I am writing this today because I went to town and it's kind of grim. Prices are high and people are stressed. You can see the fraying in some cases but I see other people - some known to be very polite - who are going overboard trying to be particularly kind and helpful and cheerful. I'm talking about people who work in the grocery store, for example. It's really sweet to see. It's moving. It fills me with gratitude and inspires me to continue to try to improve my manners... a life-long challenge in my case.
So you compare this to the person in the other thread, badgering the hell out of me... well you see why I prefer this.
What do you prefer? Do you ever see things like this? Do you consider yourself to be polite? Rude? It doesn't matter?
I'm really curious.
I wanted to add something...
The people who are being extra nice; I want to share my impression of that. I feel they feel that people are down and one thing you don't do is kick a person when they're down. Right now, people are down, so don't kick them?
I think this is one of the more ghastly things you can do but it's something else I see large swaths of people ignore.
I also want to note why I posted this outside of just enjoying discourse and different points of view. I am writing this for anyone out there like me... meaning you were raised badly and you know it. We don't exactly have "Emily Post" anymore or "Miss Manners", both sources I exhausted when I was a teenager or in my early 20's. This mattered to me, see?
So if it matters to you and you know you need help, maybe something someone says here will help you acquire new skills or a better understanding.
I struggle with manners but I’m slowly learning. Libra North Node.
With that said, what do y’all think about what this guy said?
I was raised by a foofoo lady who was raised by a foofoo lady from Texas. There was this complex criteria of do’s and don’ts that I don’t think I ever fully grasped but I tried. My mom showed distaste often for what she would call “tacky” behavior. That was like the worst thing you could do as her child was do something “tacky”. But there are lots of people that are very tacky in her opinion. People who I think are cool she calls tacky so who the f knows lol. That word is actually way too loaded with triggers for me lol, because there was actual shame attached.

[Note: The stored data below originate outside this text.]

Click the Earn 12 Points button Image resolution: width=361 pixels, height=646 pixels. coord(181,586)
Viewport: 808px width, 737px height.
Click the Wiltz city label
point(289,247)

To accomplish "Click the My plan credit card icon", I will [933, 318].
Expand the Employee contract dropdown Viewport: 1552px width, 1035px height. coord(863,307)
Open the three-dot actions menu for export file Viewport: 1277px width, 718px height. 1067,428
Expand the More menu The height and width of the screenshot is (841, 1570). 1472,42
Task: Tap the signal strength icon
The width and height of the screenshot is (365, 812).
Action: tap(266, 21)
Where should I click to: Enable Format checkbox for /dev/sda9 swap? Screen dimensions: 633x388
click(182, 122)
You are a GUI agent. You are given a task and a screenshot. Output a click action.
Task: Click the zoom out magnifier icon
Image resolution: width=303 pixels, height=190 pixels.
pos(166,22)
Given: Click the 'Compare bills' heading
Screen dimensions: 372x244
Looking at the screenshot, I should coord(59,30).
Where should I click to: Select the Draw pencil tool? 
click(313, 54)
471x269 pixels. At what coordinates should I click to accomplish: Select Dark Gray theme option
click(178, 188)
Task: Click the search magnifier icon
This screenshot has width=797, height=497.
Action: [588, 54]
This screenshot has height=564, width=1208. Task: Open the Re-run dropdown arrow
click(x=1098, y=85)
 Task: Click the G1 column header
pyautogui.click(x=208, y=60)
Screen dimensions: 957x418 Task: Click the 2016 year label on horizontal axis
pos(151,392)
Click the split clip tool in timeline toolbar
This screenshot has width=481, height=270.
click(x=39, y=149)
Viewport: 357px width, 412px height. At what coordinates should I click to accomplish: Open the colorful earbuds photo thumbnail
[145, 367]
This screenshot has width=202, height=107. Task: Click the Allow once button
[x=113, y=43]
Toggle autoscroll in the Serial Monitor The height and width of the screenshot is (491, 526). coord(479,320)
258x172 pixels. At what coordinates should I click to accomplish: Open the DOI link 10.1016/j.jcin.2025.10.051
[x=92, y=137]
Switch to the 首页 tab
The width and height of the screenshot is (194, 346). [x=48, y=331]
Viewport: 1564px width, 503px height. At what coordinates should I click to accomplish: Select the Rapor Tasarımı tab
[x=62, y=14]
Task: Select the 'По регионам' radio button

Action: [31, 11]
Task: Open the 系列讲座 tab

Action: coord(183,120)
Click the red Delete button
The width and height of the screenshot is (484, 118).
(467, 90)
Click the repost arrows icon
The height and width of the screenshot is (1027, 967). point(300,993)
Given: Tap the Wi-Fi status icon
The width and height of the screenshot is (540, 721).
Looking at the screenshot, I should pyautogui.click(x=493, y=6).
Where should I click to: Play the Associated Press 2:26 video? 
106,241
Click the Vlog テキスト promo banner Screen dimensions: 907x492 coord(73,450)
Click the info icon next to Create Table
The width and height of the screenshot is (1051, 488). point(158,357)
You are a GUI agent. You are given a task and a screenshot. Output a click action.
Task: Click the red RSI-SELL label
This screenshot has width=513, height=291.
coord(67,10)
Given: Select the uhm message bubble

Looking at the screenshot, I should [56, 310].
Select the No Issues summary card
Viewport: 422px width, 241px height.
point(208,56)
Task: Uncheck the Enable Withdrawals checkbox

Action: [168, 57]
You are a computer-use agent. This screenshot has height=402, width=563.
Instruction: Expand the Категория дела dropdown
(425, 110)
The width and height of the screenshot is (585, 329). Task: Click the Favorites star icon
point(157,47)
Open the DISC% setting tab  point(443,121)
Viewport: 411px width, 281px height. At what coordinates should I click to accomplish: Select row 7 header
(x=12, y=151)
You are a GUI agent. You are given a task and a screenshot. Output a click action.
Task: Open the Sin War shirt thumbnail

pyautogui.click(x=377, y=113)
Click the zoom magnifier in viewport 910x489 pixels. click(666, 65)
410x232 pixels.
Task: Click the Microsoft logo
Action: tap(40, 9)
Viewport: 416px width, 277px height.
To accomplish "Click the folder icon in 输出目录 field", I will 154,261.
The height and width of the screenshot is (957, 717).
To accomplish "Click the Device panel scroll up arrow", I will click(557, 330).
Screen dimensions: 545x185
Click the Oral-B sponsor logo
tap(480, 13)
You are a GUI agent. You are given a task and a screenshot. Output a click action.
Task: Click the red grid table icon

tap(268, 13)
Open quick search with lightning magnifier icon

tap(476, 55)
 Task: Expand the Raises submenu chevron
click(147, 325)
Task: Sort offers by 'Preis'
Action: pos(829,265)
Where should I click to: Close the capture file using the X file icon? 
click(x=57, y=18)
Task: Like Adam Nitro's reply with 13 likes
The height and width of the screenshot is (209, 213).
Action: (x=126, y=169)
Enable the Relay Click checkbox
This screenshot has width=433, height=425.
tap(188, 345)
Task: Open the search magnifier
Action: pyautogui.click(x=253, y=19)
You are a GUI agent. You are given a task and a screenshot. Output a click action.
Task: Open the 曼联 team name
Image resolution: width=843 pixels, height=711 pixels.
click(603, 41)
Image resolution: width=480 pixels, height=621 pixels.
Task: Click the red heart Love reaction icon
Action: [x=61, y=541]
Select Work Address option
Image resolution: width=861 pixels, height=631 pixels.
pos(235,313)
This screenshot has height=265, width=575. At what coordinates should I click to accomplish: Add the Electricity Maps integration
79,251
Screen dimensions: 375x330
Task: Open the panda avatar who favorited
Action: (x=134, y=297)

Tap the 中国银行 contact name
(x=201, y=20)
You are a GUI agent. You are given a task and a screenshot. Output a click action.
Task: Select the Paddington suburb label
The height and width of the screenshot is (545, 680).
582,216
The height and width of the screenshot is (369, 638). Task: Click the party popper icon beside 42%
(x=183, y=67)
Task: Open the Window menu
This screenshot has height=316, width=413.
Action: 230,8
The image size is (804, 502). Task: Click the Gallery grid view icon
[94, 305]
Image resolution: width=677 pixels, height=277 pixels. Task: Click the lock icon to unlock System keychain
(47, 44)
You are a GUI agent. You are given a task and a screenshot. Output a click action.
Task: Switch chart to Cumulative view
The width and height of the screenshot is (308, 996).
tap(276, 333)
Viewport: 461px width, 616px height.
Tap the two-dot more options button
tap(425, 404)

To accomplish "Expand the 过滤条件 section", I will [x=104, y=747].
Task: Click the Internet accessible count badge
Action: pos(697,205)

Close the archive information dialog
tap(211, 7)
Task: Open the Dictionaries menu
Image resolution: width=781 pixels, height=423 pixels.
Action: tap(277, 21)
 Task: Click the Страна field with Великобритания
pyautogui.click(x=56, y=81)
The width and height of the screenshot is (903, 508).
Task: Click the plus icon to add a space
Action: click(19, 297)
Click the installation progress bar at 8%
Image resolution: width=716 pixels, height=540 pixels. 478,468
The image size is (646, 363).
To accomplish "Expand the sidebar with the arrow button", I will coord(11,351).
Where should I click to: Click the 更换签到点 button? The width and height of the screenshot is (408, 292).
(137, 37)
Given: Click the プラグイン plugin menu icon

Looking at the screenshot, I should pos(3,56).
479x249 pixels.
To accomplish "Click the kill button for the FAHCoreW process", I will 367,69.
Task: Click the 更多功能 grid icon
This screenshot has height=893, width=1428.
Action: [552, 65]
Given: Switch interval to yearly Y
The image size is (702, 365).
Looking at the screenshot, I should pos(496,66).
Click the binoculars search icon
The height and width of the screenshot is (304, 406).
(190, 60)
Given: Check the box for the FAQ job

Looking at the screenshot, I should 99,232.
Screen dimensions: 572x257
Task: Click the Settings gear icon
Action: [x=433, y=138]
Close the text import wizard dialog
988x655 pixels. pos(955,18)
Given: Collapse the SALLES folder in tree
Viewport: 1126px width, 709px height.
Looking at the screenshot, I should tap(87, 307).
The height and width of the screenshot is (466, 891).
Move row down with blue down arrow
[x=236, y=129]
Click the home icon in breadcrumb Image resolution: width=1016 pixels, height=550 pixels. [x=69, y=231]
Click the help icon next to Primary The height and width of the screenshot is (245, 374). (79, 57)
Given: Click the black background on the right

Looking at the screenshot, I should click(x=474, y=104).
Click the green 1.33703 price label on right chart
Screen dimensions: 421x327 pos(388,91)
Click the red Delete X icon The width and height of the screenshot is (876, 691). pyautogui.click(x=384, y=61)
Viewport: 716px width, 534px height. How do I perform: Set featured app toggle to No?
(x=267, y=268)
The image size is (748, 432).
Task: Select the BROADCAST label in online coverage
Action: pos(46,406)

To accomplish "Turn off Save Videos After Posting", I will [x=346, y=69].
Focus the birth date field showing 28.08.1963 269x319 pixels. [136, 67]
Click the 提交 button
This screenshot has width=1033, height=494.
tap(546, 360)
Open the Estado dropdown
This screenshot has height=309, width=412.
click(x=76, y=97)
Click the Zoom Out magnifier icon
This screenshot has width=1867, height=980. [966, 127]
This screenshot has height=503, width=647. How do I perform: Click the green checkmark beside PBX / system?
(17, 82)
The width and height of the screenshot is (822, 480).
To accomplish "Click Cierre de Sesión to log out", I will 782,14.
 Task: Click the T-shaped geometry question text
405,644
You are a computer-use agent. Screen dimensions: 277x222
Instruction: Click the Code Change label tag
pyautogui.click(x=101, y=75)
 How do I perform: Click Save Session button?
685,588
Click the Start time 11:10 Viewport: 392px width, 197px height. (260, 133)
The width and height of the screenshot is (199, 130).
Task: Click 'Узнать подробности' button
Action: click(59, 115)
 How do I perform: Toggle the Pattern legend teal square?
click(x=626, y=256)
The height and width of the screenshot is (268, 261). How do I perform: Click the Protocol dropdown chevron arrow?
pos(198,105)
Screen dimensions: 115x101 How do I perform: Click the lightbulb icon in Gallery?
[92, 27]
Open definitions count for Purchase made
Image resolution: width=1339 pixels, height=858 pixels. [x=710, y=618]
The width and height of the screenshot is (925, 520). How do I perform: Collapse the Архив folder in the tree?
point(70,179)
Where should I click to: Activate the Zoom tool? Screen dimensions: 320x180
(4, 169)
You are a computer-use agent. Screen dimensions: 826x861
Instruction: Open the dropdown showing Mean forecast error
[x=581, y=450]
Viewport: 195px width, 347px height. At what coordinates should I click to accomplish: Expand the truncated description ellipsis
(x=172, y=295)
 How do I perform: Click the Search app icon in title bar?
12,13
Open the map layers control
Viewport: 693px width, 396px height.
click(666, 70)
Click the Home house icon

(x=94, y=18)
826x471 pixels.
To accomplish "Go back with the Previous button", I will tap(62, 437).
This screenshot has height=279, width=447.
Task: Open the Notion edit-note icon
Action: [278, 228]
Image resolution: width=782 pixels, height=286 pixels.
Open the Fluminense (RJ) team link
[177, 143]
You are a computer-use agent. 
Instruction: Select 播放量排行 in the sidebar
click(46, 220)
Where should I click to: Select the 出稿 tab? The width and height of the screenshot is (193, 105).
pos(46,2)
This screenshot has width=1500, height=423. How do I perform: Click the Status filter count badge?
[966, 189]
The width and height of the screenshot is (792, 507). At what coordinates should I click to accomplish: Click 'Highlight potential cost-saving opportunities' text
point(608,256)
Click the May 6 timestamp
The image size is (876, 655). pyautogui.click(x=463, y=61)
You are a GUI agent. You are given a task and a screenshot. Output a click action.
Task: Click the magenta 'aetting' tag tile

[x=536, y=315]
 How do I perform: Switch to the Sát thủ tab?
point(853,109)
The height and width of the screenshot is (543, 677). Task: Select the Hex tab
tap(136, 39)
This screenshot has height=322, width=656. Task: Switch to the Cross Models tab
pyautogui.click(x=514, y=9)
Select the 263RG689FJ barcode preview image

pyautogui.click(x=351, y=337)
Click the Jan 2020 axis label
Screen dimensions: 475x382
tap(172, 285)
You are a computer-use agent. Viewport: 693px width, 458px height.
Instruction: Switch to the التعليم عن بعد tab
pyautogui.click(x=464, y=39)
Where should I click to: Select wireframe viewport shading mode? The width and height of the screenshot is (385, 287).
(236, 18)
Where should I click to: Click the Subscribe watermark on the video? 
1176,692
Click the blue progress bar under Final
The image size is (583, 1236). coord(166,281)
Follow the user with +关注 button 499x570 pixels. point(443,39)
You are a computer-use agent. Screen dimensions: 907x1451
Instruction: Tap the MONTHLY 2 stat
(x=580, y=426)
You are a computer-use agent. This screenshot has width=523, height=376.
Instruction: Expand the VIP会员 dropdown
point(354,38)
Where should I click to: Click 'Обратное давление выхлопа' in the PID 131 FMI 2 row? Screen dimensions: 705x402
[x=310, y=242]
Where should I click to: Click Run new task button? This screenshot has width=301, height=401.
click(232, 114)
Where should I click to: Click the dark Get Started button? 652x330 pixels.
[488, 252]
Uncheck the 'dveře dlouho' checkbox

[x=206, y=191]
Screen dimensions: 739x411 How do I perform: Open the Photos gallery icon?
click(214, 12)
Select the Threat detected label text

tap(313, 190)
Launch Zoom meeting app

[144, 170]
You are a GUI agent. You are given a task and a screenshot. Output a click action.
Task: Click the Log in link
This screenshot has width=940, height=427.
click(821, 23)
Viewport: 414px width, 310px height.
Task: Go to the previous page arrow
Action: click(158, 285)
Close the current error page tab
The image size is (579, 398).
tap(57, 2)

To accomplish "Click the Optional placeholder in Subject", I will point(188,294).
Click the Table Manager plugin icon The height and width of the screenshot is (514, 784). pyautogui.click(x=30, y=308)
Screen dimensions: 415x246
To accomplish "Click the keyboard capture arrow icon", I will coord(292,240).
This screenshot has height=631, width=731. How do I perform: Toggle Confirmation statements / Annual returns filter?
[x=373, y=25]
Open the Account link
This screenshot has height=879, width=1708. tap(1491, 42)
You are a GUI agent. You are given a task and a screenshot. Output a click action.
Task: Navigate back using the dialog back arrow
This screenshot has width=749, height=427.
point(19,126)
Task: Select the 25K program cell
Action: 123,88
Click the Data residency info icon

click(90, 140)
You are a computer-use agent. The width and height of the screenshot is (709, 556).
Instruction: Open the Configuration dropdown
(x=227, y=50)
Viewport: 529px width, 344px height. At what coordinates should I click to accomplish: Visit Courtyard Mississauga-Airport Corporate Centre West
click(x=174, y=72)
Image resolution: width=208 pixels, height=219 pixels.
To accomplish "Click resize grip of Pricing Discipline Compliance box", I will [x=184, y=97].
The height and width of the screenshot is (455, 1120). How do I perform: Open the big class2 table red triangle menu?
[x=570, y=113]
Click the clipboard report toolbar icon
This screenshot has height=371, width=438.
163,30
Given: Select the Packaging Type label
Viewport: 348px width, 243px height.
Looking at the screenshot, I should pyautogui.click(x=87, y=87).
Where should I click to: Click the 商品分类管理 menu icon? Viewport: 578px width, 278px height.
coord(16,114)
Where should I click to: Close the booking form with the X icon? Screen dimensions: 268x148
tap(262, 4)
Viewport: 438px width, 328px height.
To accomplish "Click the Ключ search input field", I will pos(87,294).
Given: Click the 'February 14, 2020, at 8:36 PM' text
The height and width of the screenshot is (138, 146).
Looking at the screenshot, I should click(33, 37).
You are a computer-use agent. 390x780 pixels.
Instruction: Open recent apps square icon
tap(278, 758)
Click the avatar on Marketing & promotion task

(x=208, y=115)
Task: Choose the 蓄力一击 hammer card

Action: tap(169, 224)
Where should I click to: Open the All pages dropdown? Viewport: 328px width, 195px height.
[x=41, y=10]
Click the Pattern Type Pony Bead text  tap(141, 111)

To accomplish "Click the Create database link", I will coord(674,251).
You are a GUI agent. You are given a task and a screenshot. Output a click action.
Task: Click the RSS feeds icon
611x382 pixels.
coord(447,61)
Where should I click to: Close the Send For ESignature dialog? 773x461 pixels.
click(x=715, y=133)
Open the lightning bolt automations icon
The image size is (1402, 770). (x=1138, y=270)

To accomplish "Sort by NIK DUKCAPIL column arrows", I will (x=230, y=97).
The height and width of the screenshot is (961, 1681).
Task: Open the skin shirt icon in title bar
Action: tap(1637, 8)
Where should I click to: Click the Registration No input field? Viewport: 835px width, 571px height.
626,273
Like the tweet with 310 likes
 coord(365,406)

It didn’t really seem to be about respect for the other person (although it was on the outside) but presenting some kind of image. Maybe that’s what that guy was talking about?
Im actually amazed at how much of her teaching I’ve actually integrated and passed on to my own son but for me it’s more about taking the other persons comfort level into account. I had a friend who called it “home training”- having basic manners. I liked that term.
I love good manners. Even watching someone behaving rude, makes me feel uncomfortable.
I blame my Mars in Libra, and Mercury Sextile Venus for it.
@Elsa It sounds like a Venus signature in operation. With strong Venus, either Libra or Taurus (and I suspect if there is an angular Venus), I think there is an inbuilt need to be Venusian. If Mercury has Venus qualities or contact to Venus by aspect, also hard to not imbue Venusian desire for harmony and pleasure in interaction. It's probably a sign of being a goddess, an earthly one!